La vi pasar a toda velocidad y el corazón me dio un vuelco. Era Violeta. Salí tras ella sin pensarlo. Cómo corría la condenada. Se detuvo en la ronda y por fin la alcancé. Al verme me abrazó. “Me lo ha robado todo y además es más rápido que yo”, dijo, y luego, apretándome más fuerte, “¡cómo te he echado de menos! Ya no nos vamos a separar nunca más”.
Cogidas de la mano –“amigas para siempre”– me llevó a su asociación, un CSC sin papeles y de uso exclusivo para mujeres. Hacía un rato Violeta se había encontrado allí al ladrón saliendo por un butrón abierto en la pared. “Un hombre ha profanado nuestro templo, Clarita, y se ha llevado siete kilos de mi cosecha”. La aventura no había terminado; al llegar a la puerta del club, cinco agentes con una orden judicial nos esperaban. ¡Qué suerte había tenido Violeta! Y qué cara pusieron los polis cuando no encontraron nada incriminatorio en el local: el ladrón se había llevado hasta las básculas de precisión y las bolsitas.

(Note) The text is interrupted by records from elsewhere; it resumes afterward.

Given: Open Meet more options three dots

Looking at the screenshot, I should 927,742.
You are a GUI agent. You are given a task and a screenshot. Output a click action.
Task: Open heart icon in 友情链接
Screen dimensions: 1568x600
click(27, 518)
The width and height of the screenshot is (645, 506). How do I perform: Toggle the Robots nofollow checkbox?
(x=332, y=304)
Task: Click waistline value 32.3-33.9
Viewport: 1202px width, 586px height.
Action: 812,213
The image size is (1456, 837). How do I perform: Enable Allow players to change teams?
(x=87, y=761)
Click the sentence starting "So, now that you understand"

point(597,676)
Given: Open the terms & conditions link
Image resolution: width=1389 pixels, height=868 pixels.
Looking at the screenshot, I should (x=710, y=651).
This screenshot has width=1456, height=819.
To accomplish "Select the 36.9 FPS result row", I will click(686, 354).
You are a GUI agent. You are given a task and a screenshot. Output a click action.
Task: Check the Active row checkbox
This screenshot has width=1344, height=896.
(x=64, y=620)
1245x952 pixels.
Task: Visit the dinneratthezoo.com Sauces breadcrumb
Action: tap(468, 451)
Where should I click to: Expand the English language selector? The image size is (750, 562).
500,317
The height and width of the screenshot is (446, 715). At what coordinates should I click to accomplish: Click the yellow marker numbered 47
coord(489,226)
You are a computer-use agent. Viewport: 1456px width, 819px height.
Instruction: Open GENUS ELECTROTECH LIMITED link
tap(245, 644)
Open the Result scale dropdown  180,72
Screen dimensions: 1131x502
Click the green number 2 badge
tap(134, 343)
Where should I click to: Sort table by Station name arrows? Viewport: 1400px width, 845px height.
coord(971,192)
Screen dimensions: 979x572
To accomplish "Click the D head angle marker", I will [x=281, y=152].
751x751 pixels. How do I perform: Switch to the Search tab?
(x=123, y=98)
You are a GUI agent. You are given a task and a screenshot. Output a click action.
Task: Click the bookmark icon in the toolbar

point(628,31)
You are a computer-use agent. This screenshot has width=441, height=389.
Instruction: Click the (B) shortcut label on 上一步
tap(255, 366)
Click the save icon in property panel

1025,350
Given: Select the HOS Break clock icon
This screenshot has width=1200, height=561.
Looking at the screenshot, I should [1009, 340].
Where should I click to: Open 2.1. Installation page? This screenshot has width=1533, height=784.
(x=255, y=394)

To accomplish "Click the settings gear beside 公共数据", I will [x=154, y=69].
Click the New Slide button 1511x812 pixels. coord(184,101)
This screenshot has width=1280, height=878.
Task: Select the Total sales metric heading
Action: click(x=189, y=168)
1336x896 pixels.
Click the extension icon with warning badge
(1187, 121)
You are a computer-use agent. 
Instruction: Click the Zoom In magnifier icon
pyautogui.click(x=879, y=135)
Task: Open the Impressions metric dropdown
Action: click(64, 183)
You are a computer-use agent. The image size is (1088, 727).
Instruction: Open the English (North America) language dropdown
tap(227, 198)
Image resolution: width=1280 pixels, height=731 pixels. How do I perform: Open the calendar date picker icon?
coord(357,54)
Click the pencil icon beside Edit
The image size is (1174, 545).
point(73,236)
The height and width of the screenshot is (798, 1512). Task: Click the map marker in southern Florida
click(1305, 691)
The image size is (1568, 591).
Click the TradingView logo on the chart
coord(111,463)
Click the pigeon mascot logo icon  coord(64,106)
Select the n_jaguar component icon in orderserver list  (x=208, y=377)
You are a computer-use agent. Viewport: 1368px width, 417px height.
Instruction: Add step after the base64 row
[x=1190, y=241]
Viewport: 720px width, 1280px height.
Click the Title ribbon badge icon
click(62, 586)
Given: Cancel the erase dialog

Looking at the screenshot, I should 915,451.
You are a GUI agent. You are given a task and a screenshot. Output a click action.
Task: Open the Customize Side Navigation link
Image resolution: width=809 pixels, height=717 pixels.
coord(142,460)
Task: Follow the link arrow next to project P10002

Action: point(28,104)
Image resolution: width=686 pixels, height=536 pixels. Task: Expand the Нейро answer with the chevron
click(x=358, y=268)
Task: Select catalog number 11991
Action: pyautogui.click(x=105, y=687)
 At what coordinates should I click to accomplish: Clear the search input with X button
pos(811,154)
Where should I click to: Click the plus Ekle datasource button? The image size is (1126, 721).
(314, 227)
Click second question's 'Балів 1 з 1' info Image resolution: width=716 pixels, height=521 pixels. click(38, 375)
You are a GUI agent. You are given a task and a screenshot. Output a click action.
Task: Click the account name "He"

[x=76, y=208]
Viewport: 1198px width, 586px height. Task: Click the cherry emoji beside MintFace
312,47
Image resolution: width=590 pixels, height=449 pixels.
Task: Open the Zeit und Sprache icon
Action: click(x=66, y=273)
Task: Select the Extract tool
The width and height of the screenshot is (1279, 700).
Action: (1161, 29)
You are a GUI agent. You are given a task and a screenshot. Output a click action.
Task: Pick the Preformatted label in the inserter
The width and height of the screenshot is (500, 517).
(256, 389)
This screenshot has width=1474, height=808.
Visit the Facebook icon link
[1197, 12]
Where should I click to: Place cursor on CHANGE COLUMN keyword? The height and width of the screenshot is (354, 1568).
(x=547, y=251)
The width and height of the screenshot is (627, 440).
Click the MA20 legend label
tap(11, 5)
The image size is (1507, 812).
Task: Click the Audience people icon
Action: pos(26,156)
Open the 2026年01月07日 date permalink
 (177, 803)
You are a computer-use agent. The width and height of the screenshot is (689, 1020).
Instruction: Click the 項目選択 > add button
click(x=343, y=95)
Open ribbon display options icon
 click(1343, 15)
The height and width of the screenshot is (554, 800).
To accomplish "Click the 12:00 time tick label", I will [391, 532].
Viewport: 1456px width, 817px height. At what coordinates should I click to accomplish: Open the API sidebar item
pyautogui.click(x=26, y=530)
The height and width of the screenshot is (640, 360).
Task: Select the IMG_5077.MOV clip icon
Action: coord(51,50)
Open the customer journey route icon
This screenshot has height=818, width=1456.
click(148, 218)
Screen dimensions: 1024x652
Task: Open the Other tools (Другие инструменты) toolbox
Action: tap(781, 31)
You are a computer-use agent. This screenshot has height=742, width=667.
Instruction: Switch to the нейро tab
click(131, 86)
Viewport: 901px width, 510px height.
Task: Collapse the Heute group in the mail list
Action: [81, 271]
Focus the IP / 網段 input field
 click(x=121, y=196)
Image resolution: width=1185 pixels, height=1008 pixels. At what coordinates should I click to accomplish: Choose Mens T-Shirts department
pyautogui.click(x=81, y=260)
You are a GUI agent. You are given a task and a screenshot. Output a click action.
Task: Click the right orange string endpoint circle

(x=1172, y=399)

Para celebrar la mala buena suerte de que un ladrón la hubiera salvado de la cárcel la invité a comer. Le resumí mi vida, la sexual con el superdotado Nené, que ya me estaba aburriendo con su mutismo y su pereza, y la laboral con mis clases de español para extranjeros sin recursos con los que cada vez tenía más confianza. Violeta me contó sus novedades y las de Marcelo. Resulta que, a principios de julio, un empleado de la nave se enfadó y denunció la macroplantación de Marcelo a la policía. Enterados a tiempo pudieron trasladar las instalaciones a un polígono industrial cercano, sin consecuencias que lamentar. Sin embargo, Marcelo, que se había asustado con la denuncia y se había contracturado un hombro en la acelerada mudanza, no quiso montar otra vez el cultivo y se marchó al Amazonas a una cura de ayahuasca de la que todavía no había regresado. Violeta seguía con su vida y su plantación, pero con serios problemas para colocar la hierba. Se había peleado con el Distri, un tipo siniestro que compraba a un precio cada vez más bajo la mercancía a los cannabicultores de la zona para revenderla después a los clubs. Para colmo, en Madrid estaban cerrando asociaciones y las que seguían abiertas no permitían la inscripción de nuevos socios. Para cubrir la demanda había vuelto el menudeo a las calles de Lavapiés.
En esas estábamos cuando vimos a un porteador de Deliveroo recoger comida. “Ese es el futuro, Clarita: una aplicación y un servicio de mensajería que conecte a productores con el cliente final”. Tras los postres, Violeta se marchó a su local a ver cómo podía arreglarlo y yo me fui a dar mi clase.
Como no llevaba nada preparado decidí debatir sobre el tema de las drogas con mis alumnos. Les conté el movimiento de desobediencia organizado que habían protagonizado los clubs sociales de cannabis aprovechando las grietas legales. Cada uno contó las relaciones de sus países con las drogas y para mi sorpresa la mayoría era favorable a la regulación de todas las sustancias. “Como en la farmacia”, decía Abdul, y Kamal, de Bangladesh, añadía que sí, que como en la farmacia, “pero sin receta”. “En Bangladesh yo compro Cialis para la pilila sin receta”, decía Kamal. Yo les pregunté de broma si estarían dispuestos a montar una banda de venta de marihuana a domicilio. Kamal, que por algo tenía una tienda de móviles, sería el responsable de tecnología; Adama y Fatou, las mensajeras de grandes pedidos; Abdul, Modou y Ousmane, repartidores en bicicleta y Yan, la tesorera. La china Yan era la única partidaria de aplicar la pena de muerte a los traficantes de droga, pero su independencia y dejar de trabajar en la tienda de sus padres estaba por encima de sus opiniones políticas. Eso dijo. Cada uno se encargaría de distribuir la hierba entre la gente de su comunidad y nuestro radio de acción sería el barrio. Había sido una broma, pero se lo tomaron tan en serio, que más tarde, cuando volví a ver a Violeta le dije que no íbamos a esperar al futuro, que ya tenía la gente y el método para cubrir la demanda de marihuana en todo Lavapiés. Ya teníamos nuestra banda.